Former Iranian president Mohammed Khatami on Friday condemned the Sept. 11 attacks in the US as an atrocity and said suicide bombers did Islam an injustice and would not go to heaven.
Three days before the fifth anniversary of the attacks that killed nearly 3,000 people, the Shiite cleric urged Muslims to work against "Islamaphobia," which he said had grown since Islamic militants flew hijacked aircraft into the World Trade Center, the Pentagon and a Pennsylvania field.
Two crimes were committed on Sept. 11 -- civilians were killed and it was done in the name of Islam, Khatami told the Council on American-Islamic Relations, a human rights group.
"We Muslims should condemn these atrocities even more strongly," he said.
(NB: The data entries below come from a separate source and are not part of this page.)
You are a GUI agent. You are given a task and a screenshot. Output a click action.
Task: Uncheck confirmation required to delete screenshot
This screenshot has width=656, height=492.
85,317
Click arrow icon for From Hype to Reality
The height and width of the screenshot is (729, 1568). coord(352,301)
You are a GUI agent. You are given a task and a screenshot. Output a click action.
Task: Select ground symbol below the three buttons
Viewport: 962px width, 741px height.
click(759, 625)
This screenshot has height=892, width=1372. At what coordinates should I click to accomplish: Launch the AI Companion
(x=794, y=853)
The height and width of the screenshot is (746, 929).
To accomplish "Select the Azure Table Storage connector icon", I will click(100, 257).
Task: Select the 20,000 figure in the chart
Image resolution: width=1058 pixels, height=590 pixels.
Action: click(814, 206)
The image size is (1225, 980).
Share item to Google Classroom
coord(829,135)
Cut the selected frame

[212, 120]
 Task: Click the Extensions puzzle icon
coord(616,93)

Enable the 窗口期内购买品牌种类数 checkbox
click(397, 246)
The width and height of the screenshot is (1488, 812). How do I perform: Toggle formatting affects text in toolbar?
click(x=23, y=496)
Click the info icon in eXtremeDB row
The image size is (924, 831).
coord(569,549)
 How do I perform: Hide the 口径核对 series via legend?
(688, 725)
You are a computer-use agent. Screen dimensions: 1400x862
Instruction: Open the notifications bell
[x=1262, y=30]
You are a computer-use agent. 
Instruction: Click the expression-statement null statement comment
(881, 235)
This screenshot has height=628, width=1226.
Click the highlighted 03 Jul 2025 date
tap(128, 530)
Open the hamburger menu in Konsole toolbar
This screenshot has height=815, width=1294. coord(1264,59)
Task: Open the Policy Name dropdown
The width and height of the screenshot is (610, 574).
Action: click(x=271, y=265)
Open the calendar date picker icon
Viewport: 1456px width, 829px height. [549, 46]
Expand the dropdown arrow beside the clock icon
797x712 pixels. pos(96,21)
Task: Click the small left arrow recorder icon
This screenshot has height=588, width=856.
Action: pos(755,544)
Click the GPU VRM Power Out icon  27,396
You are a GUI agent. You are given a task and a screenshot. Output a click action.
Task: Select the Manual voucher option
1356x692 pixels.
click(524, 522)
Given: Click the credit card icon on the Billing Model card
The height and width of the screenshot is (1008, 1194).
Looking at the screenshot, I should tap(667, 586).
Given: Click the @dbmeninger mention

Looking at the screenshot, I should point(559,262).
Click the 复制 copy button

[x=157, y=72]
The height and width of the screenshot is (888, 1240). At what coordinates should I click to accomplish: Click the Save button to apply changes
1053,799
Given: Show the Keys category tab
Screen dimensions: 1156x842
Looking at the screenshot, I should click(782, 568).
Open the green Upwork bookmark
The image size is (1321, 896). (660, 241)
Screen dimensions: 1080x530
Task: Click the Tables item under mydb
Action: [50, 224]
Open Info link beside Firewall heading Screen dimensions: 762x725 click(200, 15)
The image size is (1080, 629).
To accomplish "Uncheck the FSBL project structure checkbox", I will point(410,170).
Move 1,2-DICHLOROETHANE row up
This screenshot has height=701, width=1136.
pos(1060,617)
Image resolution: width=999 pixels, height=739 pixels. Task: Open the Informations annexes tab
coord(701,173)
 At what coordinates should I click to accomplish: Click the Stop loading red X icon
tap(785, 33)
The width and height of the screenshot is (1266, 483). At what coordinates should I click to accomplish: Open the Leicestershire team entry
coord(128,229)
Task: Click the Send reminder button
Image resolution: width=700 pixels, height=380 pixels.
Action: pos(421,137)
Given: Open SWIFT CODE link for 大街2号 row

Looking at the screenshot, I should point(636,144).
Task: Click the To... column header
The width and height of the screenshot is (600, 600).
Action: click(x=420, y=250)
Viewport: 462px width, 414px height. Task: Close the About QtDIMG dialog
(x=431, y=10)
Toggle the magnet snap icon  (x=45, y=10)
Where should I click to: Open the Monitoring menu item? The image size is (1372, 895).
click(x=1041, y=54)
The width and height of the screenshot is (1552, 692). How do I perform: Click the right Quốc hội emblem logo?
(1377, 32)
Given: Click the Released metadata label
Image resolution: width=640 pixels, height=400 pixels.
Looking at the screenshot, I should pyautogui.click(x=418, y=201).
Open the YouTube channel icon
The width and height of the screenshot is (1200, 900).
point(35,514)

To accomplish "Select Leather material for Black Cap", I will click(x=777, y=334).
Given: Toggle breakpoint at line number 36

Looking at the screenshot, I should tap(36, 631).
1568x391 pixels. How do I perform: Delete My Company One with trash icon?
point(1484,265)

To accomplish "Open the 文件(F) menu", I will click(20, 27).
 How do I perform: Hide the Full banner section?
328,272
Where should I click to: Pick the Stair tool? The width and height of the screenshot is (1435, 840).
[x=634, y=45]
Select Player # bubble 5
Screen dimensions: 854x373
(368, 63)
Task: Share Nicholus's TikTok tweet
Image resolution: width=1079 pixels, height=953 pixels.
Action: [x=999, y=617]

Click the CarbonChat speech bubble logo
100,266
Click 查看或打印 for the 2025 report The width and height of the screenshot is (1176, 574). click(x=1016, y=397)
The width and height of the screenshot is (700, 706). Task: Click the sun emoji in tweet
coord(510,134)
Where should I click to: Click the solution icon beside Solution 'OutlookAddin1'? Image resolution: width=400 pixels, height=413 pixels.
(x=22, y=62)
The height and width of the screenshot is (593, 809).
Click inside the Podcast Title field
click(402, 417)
"[A] terrorist, which means killing of civilians, is a human being that lacks morality ... [and] will not go to heaven" and those who commit terrorist acts in the name of Islam "are lying," he said.
Nearing the end of a five-city US visit in which he largely stressed themes of dialogue and co-existence, Khatami continued to stir controversy.
A US-based pro-Israel group, the Israel Project, complained in a press release that the president was "working to whitewash Iran's record of nuclear developments, support for terror and human rights violations."
In a Time magazine interview, Khatami said he regretted the 1979 US hostage crisis and acknowledged the Holocaust of 6 million Jews as "historical fact."
"I believe the Holocaust is the crime of Nazism," Khatami told Time magazine.
"But it is possible that the Holocaust, which is an absolute fact, a historical fact, would be misused. The Holocaust should not be, in any way, an excuse for the suppression of Palestinian rights," he told the New York-based newsweekly.
Ahmadinejad has repeatedly denied publicly the Holocaust, as recently as last month.
However, Khatami said he doubted his successor had malicious intentions.
"I personally believe that he really didn't deny the existence of the Holocaust," he said.